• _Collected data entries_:
::::::::::

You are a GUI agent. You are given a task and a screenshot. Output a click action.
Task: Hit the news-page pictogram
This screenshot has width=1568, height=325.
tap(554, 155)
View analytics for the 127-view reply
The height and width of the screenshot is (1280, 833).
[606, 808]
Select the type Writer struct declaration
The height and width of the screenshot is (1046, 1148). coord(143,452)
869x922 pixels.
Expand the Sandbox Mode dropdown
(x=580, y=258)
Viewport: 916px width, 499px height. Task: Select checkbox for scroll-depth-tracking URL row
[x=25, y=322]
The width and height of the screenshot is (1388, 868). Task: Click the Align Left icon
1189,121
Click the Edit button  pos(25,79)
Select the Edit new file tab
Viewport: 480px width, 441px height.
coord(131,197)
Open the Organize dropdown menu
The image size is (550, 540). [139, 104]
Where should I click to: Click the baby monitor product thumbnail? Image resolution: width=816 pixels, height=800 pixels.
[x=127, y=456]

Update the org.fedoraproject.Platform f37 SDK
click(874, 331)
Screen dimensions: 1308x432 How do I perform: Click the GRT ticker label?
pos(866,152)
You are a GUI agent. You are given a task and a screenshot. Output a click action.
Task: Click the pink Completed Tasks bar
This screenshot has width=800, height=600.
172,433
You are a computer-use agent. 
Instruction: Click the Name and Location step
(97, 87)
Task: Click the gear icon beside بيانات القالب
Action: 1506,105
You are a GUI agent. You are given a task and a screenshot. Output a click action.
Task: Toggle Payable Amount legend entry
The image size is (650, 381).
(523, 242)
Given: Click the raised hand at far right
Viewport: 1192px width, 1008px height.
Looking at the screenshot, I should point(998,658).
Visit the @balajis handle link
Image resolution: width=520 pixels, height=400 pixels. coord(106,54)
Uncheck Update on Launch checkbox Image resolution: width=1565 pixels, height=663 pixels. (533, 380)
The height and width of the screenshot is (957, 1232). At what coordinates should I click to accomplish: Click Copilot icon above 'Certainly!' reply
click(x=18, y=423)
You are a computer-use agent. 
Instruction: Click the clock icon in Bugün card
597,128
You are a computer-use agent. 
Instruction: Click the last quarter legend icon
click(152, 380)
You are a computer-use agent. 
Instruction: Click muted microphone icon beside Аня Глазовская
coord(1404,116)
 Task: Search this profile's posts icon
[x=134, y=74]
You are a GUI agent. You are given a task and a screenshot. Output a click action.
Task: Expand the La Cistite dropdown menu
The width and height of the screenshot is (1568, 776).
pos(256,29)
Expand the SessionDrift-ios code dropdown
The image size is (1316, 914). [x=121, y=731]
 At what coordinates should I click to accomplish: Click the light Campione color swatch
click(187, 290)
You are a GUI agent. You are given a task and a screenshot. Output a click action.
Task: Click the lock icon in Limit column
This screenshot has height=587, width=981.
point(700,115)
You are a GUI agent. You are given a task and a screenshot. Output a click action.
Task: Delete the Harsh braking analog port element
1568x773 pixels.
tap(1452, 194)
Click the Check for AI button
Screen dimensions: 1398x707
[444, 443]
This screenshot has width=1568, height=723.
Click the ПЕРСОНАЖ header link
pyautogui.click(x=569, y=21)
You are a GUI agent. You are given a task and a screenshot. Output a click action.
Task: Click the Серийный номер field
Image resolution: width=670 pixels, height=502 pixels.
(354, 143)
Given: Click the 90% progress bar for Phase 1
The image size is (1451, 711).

::::::::::

• _Exercise brief_:
Write out every line of the data again, exactly as it reads.

• _Exercise answer_:
You are a GUI agent. You are given a task and a screenshot. Output a click action.
Task: Hit the news-page pictogram
This screenshot has width=1568, height=325.
tap(554, 155)
View analytics for the 127-view reply
The height and width of the screenshot is (1280, 833).
[606, 808]
Select the type Writer struct declaration
The height and width of the screenshot is (1046, 1148). coord(143,452)
869x922 pixels.
Expand the Sandbox Mode dropdown
(x=580, y=258)
Viewport: 916px width, 499px height. Task: Select checkbox for scroll-depth-tracking URL row
[x=25, y=322]
The width and height of the screenshot is (1388, 868). Task: Click the Align Left icon
1189,121
Click the Edit button  pos(25,79)
Select the Edit new file tab
Viewport: 480px width, 441px height.
coord(131,197)
Open the Organize dropdown menu
The image size is (550, 540). [139, 104]
Where should I click to: Click the baby monitor product thumbnail? Image resolution: width=816 pixels, height=800 pixels.
[x=127, y=456]

Update the org.fedoraproject.Platform f37 SDK
click(874, 331)
Screen dimensions: 1308x432 How do I perform: Click the GRT ticker label?
pos(866,152)
You are a GUI agent. You are given a task and a screenshot. Output a click action.
Task: Click the pink Completed Tasks bar
This screenshot has width=800, height=600.
172,433
You are a computer-use agent. 
Instruction: Click the Name and Location step
(97, 87)
Task: Click the gear icon beside بيانات القالب
Action: 1506,105
You are a GUI agent. You are given a task and a screenshot. Output a click action.
Task: Toggle Payable Amount legend entry
The image size is (650, 381).
(523, 242)
Given: Click the raised hand at far right
Viewport: 1192px width, 1008px height.
Looking at the screenshot, I should point(998,658).
Visit the @balajis handle link
Image resolution: width=520 pixels, height=400 pixels. coord(106,54)
Uncheck Update on Launch checkbox Image resolution: width=1565 pixels, height=663 pixels. (533, 380)
The height and width of the screenshot is (957, 1232). At what coordinates should I click to accomplish: Click Copilot icon above 'Certainly!' reply
click(x=18, y=423)
You are a computer-use agent. 
Instruction: Click the clock icon in Bugün card
597,128
You are a computer-use agent. 
Instruction: Click the last quarter legend icon
click(152, 380)
You are a computer-use agent. 
Instruction: Click muted microphone icon beside Аня Глазовская
coord(1404,116)
 Task: Search this profile's posts icon
[x=134, y=74]
You are a GUI agent. You are given a task and a screenshot. Output a click action.
Task: Expand the La Cistite dropdown menu
The width and height of the screenshot is (1568, 776).
pos(256,29)
Expand the SessionDrift-ios code dropdown
The image size is (1316, 914). [x=121, y=731]
 At what coordinates should I click to accomplish: Click the light Campione color swatch
click(187, 290)
You are a GUI agent. You are given a task and a screenshot. Output a click action.
Task: Click the lock icon in Limit column
This screenshot has height=587, width=981.
point(700,115)
You are a GUI agent. You are given a task and a screenshot. Output a click action.
Task: Delete the Harsh braking analog port element
1568x773 pixels.
tap(1452, 194)
Click the Check for AI button
Screen dimensions: 1398x707
[444, 443]
This screenshot has width=1568, height=723.
Click the ПЕРСОНАЖ header link
pyautogui.click(x=569, y=21)
You are a GUI agent. You are given a task and a screenshot. Output a click action.
Task: Click the Серийный номер field
Image resolution: width=670 pixels, height=502 pixels.
(354, 143)
Given: Click the 90% progress bar for Phase 1
The image size is (1451, 711).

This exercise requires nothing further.